Suk, Jiří: Politika jako absurdní drama: Václav Havel v letech 1975–1989 [Politics as an Absurd Drama: Václav Havel in the Years 1975–1989]. Praha – Litomyšl, Paseka, 2013, 447 pp.
In the presented essay, the author first takes into consideration some of the sources of inspiration and interpretative frameworks of Suk’s book, which have led the author, Znoj, to consider the theme of the absurdity of the socialist world as a component of Havel’s work as a dramatist and a dissident. In a nutshell, the author argues that the anti-politics of the “normalisation” period of the 1970s and 1980s took the place of the theatre of the absurd of the 1960s.

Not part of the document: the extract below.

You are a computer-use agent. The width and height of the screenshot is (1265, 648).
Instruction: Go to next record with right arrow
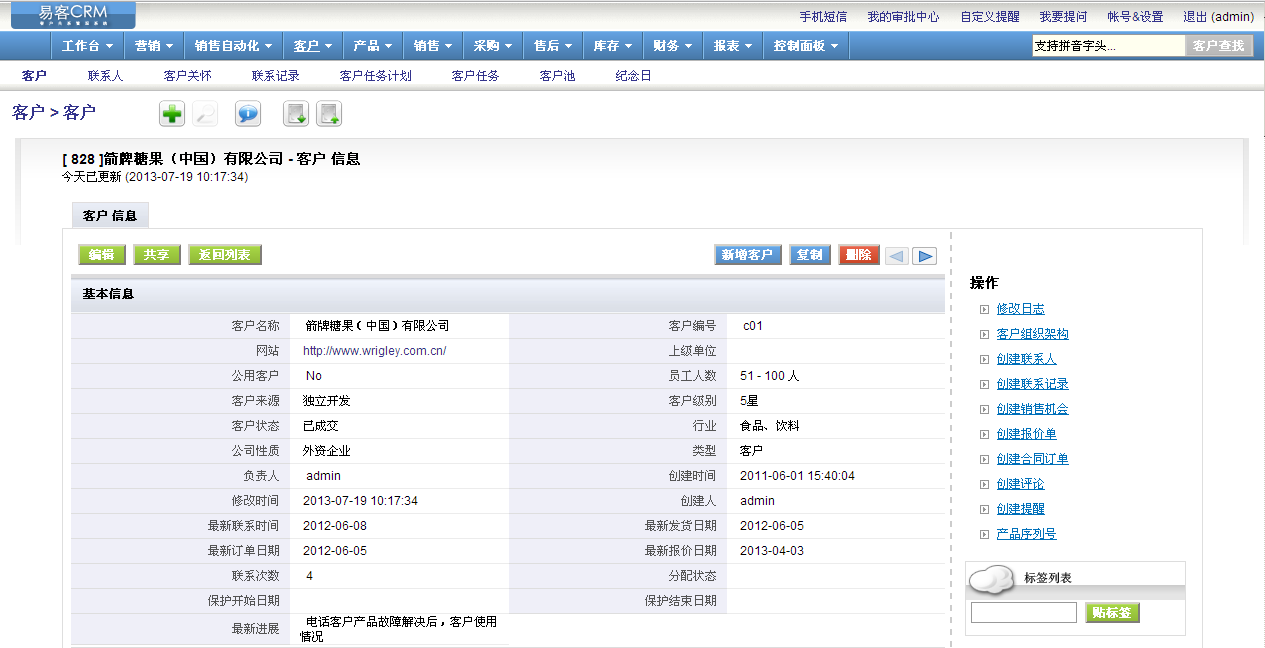925,256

He then describes anti-politics as the construction of a moral world that maintained a distance from the existing political order, and he points out its main features and analyses the meaning of that distance by considering Havel’s well-known essay, “The Power of the Powerless” (1978). Suk’s book, according to the author, is the story of how the dissident’s word became political power. Suk, he argues, has thus demonstrated that he is the best historian of Havel’s dissidence and the end of the regime led by Husák. The book in question is a solid historical work based on a thorough examination of the sources, but its author has gone beyond mere positivism; he has developed a suitable theoretical framework for historical interpretation. The result casts a penetrating light on recent Czech history. Suk’s emphasis on historical continuity gives the interpretation a unifying perspective while, according to the author, papering over some of the seams and smoothing out some of the conflicts of the period. First, Suk has omitted Havel’s distancing himself from Western democracies when he was a dissident, even his distancing himself from liberal democracy per se. Second, he has underestimated Havel’s reluctance to politicise the dissident movement when the matter was being hotly debated in 1989. And, third, Suk appears not to have fully appreciated Havel’s sudden change in his conception of “anti-politics,” which meant Havel’s becoming a political leader and using the methods of realpolitik in the struggle for power.